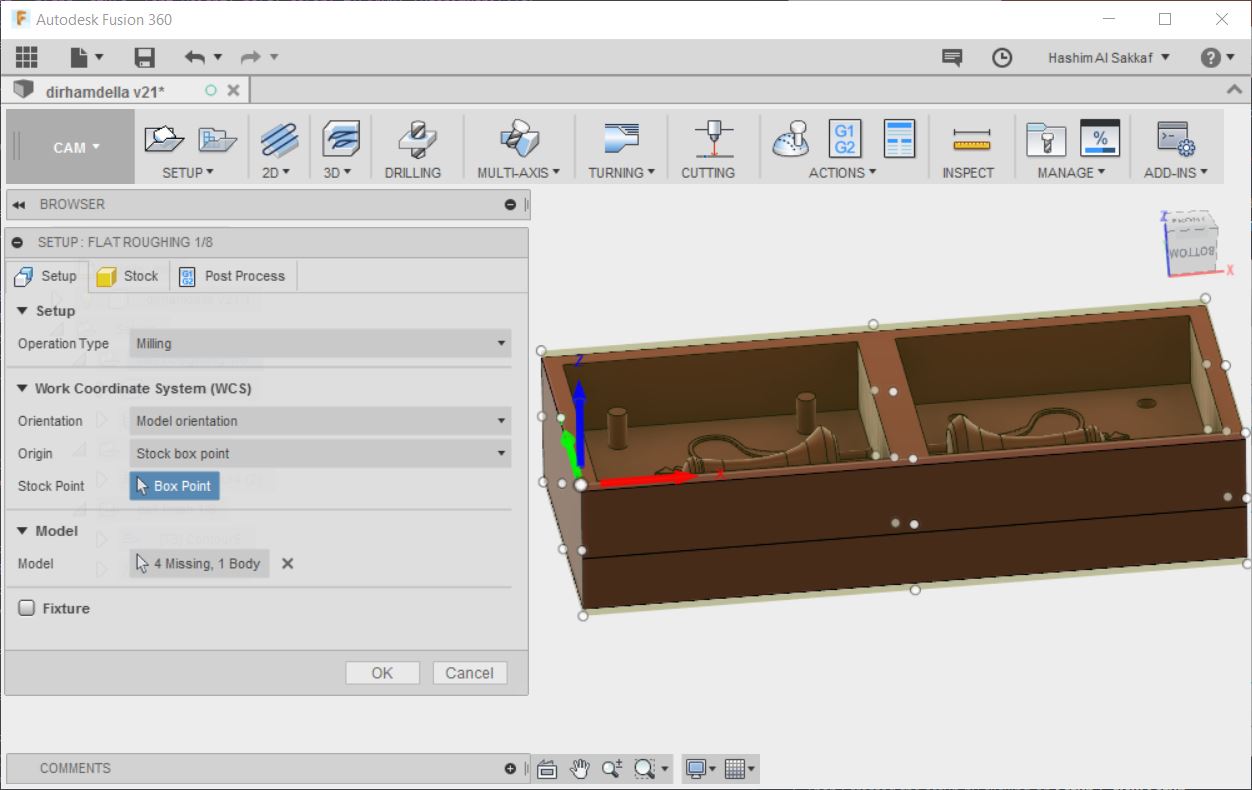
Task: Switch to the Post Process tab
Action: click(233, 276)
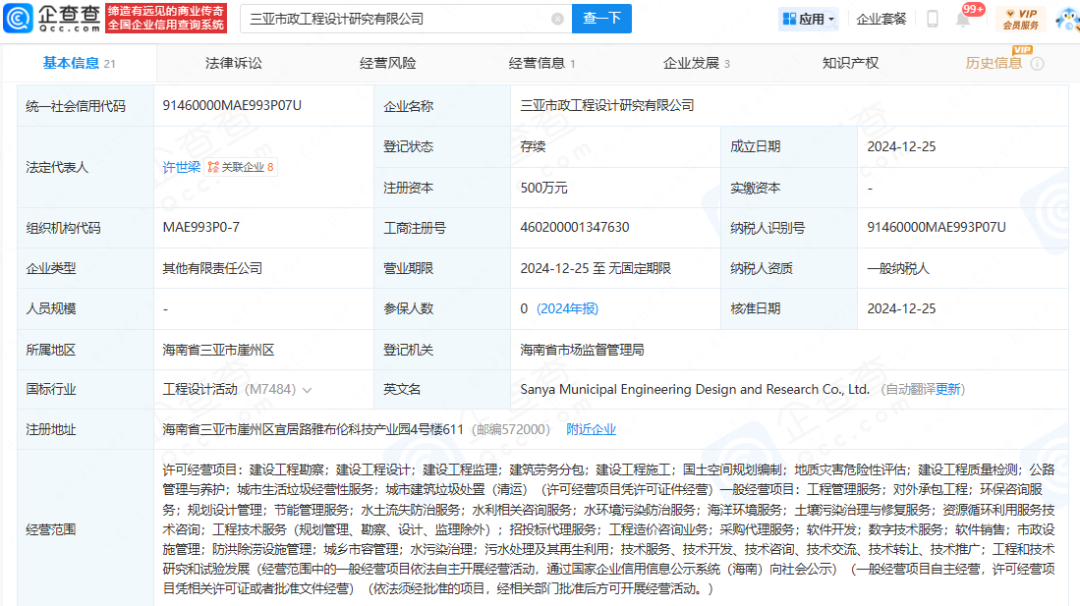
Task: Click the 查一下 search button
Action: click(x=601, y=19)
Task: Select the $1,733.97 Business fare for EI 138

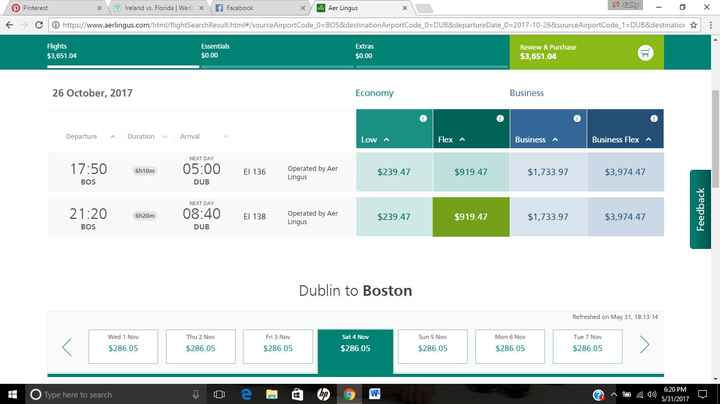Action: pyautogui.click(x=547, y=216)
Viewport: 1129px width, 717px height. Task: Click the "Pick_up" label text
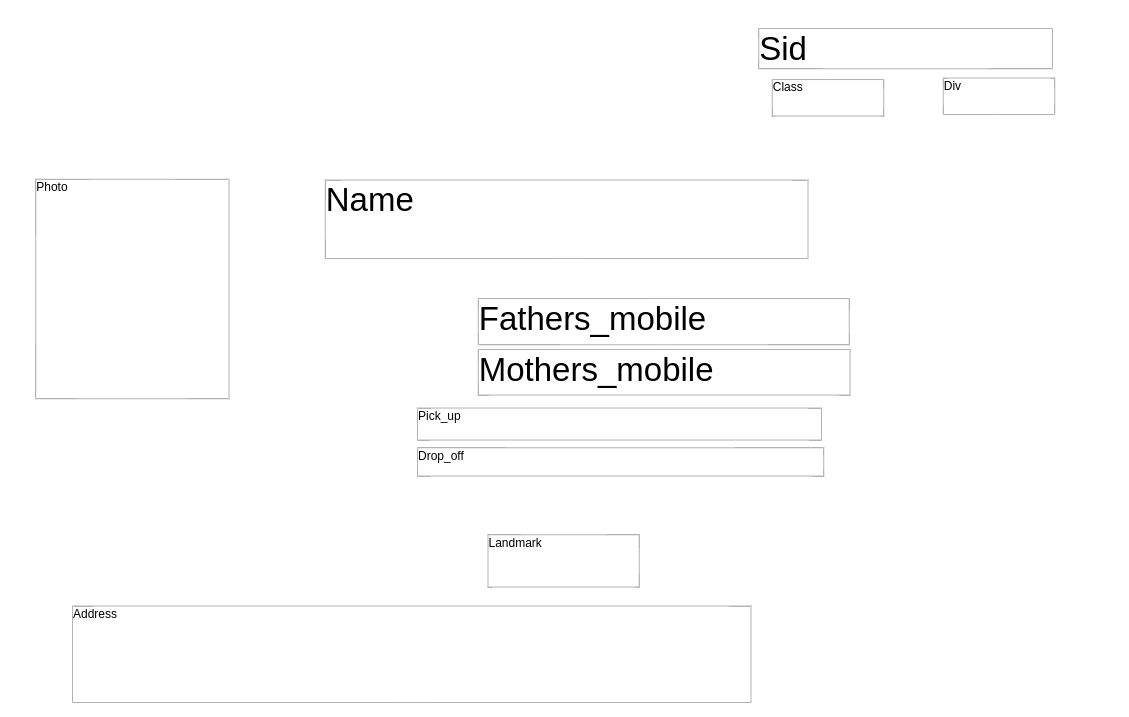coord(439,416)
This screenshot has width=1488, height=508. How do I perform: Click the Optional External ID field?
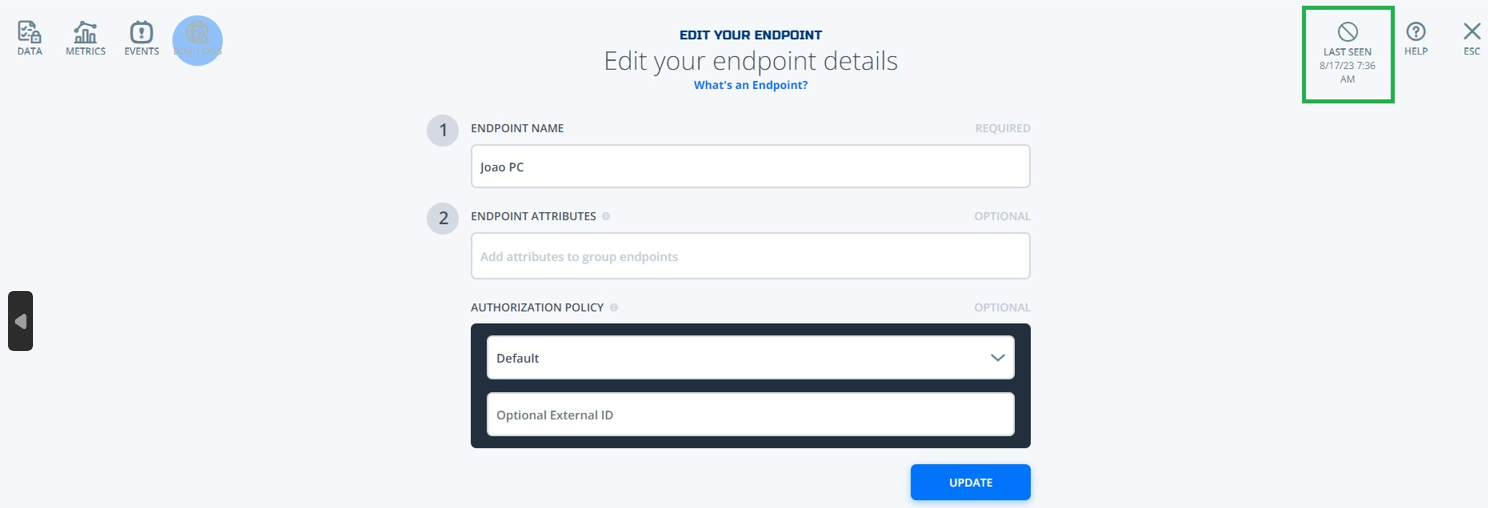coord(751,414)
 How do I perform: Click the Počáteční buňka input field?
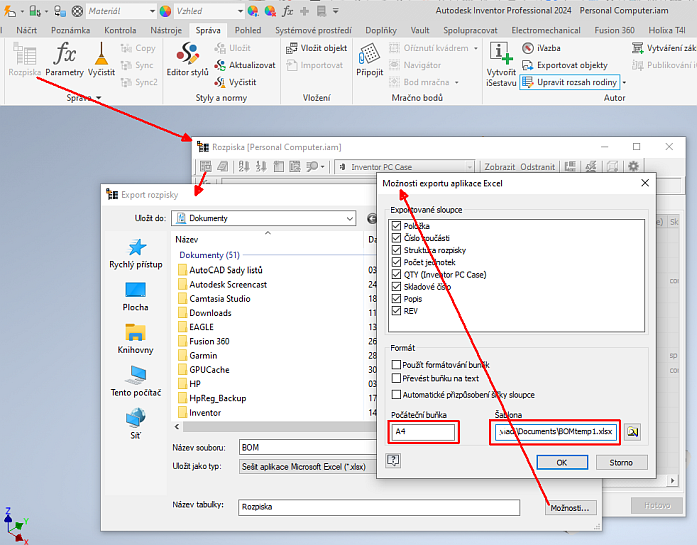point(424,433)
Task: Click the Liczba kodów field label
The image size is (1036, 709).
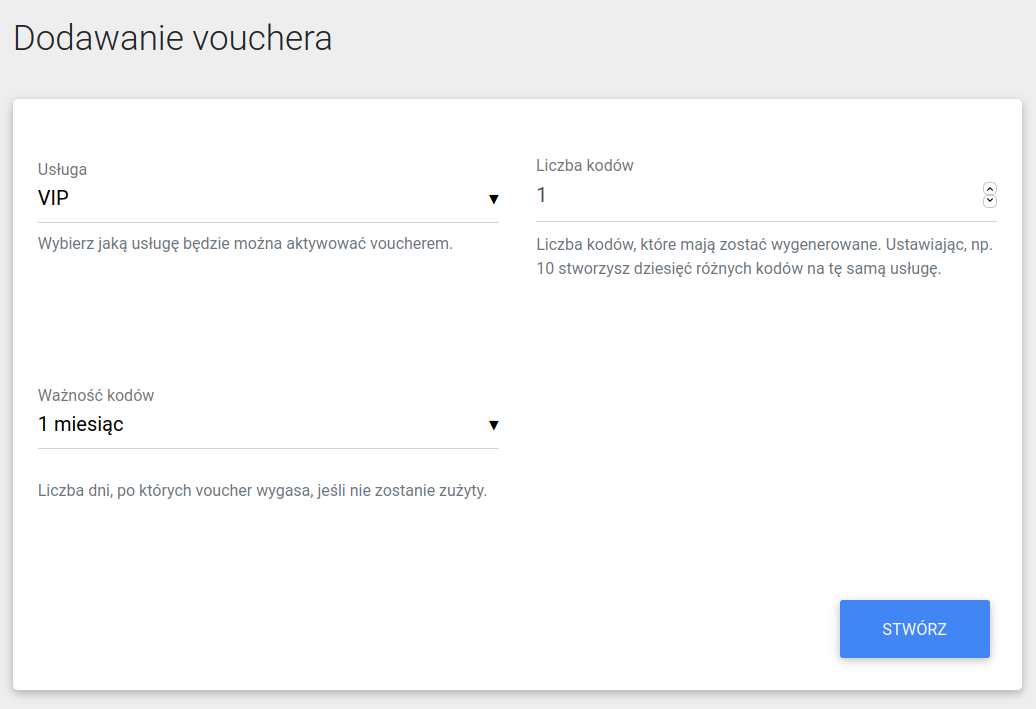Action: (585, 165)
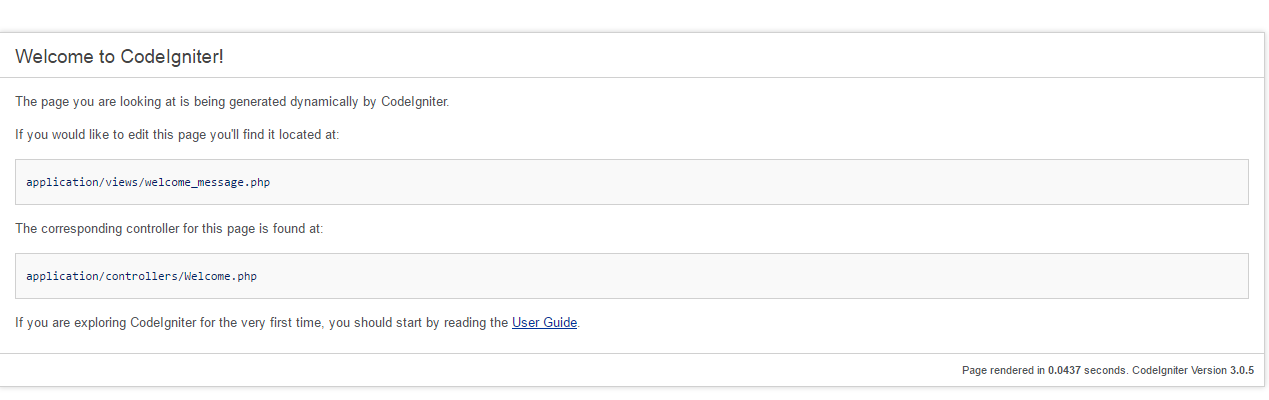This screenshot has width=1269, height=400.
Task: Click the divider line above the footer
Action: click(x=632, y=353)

------------

About this task: Repeat verbatim the range of lines that opens at the line containing "Task: Select the" and closes at the last line of the entries, excluding all pictures.

Answer box:
Task: Select the $1,733.97 Business fare for EI 138

Action: pyautogui.click(x=547, y=216)
Viewport: 1129px width, 717px height. Task: Click the "Pick_up" label text
coord(439,416)
This screenshot has width=1488, height=508. How do I perform: Click the Optional External ID field?
coord(751,414)
 How do I perform: Click the Počáteční buňka input field?
point(424,433)
Task: Click the Liczba kodów field label
The image size is (1036, 709).
Action: (585, 165)
This screenshot has width=1269, height=400.
Task: Click the divider line above the footer
Action: click(x=632, y=353)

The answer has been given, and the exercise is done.